I think I may have just cost Jeff his job.  I was helping him with his work for a while and I guess I slacked off a bit and he got chastised (it’s internet based, so they don’t know it’s me working).  It’s just built up stuff and now he’s worried he is going to lose his job.  He has not received another project yet and it is the beginning of the week.  I can’t believe I did this.  I can’t believe I did this to a person I love.  If I did cost him his job, I WILL KILL MYSELF.

I don’t care if it’s selfish.  I just don’t deserve to live.  I’ve killed him.  I’ve killed his livelihood.  We are supposed to be moving in together to a new place and we have doubled the rent.  And I have probably lost him his job.  I am a shitty rotten girlfriend who deserves to die.

I just can’t live with myself right now.  I can’t believe I did this to a person I love.  I can’t believe it.  I’m a horrible person.

advice from a 32-year-old BPD sufferer: you are valuable. your happiness is important. no other person or their regard is worth feeling so horrible over. don't waste your energy pouring it into other people if it means you are giving them the power to ruin you. invest in yourself and win your own approval. don't make rash decisions. it feels like this will never go away. it will. it's unimaginable, but it will. treat yourself right, put yourself first. you deserve to have a good life.
Anonymous

I sometimes hate myself so much that I think I don’t deserve to have a good life. Deep down, I know you’re right. I am letting my Emotion Mind take over and I need to prevent that as much as I can. Thank you so much.

Hi sweetheart, I just started a new help blog. I came across your post about you needing a friend. If you ever need a thing or need to rant, I'm always here for you. Don't be afraid to talk to me. :)

Thank you so much. I will start following you.

Reblog if it’s okay to start talking to you.
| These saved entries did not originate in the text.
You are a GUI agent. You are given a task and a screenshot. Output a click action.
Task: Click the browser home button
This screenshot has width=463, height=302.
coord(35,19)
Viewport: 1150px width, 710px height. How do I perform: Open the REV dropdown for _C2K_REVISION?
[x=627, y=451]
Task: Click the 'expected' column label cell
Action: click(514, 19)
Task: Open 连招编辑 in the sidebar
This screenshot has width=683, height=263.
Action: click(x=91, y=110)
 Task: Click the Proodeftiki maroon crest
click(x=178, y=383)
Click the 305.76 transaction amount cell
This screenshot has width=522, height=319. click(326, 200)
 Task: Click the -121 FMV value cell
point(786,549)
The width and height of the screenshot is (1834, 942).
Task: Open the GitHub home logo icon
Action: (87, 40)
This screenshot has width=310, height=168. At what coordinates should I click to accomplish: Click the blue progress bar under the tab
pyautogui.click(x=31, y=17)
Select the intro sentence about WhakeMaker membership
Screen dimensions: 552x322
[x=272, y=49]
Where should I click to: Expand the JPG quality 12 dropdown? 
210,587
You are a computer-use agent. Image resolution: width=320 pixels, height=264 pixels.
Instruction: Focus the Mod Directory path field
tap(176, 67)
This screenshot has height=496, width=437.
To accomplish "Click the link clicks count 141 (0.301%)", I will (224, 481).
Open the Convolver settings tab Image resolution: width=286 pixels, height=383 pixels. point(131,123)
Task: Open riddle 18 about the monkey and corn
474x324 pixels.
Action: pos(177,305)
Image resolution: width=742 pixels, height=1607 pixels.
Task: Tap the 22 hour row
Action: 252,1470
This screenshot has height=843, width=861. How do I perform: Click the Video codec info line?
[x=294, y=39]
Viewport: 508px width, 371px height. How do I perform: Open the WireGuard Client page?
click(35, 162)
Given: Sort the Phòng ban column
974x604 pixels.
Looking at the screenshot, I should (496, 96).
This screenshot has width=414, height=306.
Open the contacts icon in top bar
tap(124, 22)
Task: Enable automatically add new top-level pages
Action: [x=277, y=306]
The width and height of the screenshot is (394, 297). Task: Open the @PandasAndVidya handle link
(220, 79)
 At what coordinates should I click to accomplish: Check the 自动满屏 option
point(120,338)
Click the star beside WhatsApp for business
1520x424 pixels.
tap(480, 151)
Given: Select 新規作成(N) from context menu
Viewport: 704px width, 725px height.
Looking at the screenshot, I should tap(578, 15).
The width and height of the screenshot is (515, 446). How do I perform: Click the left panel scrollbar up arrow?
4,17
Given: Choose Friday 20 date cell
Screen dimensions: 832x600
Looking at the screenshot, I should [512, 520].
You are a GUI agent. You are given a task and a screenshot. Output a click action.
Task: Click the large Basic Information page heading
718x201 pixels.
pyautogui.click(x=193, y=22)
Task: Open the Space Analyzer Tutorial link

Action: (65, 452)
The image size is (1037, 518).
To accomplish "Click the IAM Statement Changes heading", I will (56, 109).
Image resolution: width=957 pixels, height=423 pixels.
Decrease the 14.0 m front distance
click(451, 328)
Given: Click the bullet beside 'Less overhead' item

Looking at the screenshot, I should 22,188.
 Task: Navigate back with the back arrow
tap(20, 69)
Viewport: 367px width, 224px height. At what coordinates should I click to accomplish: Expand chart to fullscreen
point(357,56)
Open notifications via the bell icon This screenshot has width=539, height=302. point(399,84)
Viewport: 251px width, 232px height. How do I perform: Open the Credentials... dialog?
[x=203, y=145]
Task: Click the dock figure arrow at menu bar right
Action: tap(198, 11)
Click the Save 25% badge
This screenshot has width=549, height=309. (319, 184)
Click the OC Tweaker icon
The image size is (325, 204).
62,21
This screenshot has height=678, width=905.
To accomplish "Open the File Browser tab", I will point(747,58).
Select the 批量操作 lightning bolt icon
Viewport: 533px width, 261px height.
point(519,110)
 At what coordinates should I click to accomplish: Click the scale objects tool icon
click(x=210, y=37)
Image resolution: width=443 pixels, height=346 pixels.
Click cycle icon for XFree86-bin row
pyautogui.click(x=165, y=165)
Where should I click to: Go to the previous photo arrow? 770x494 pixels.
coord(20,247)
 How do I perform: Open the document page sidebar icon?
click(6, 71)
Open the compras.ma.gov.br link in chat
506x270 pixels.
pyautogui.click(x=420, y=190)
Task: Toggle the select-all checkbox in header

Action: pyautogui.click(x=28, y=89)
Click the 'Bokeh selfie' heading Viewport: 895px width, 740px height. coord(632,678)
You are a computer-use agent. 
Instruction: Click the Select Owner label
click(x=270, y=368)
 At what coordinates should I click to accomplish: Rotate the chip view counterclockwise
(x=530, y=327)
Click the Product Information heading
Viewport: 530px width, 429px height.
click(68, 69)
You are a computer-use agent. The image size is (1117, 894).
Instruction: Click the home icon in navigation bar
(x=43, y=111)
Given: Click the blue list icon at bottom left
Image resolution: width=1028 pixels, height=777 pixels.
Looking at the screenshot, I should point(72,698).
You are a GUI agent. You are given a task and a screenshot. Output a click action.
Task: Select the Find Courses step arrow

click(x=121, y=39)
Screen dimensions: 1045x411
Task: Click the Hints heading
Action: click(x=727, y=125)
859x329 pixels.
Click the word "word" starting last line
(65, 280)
I need someone to talk to. I am just so wretchedly upset and beside myself. I feel lost and like I’m a loser. It’s silly to want reassurance from strangers, but that’s all I have right now. I don’t really have any friends. Please, if you need more info as to what’s going on, read my previous entries. I just need advise. I’m so sad. Help. Please.

I guess I’m stupid. I don’t get things when Jeff explains them to me. I either space out or I just don’t comprehend it. I hate it. He makes me feel so stupid and I know he thinks I am. Other people don’t think I’m stupid so why does he? I’m so sad and ashamed.

I would like one day please where Jeff doesn’t get angry or frustrated with me. Or when he doesn’t think I’m stupid. As far as he’s concerned, he probably only wants me because I’m attractive to him and because I’m nice. I want to be smart, DAMMIT!! What’s wrong with me!?!?!

As far as I’m concerned, the only thing I’m good at is sex and kindness. I hate that those are my only merits. I have to ask. Is kindness a skill?

Hi Lydia! I never talked to you, so I don't really know what to write, but I can offer all I have, my keyboard and time, so you can write to me anytime. I read about borderline and I know that's probably really hard to live with, but I really believe that this not define you even if makes your life heavier like my problems with stress and anxiety makes mine. No matter how fucked up our lives seems to be I believe that maybe around the corner is happiness hidden, even if it's hard to believe.

Wow. That was really sweet. Thank you. I won’t pretend that living with BPD isn’t hard. It is. I’m just learning self-compassion now. I have gotten into the habit of self-punishment when I fuck up. Research shows that self-compassion is actually more effective when learning new things. It’s really hard to break a habit I’ve had for so long. Especially because often I feel like I “don’t deserve” compassion because I’m such an awful person. Anyway, thank you for your kind words.

Hey I'm here for you. You doing okay?

I’m doing a little better, thank you. I’m sad today and humiliated because yet again, my boyfriend is frustrated with me for being slow and stupid. I’m also stressed because I have a final exam on Monday and work to do for my job. Lol. But other than that, I’m fine. Thank you for asking and thank you for being supportive. It means more to me than you know.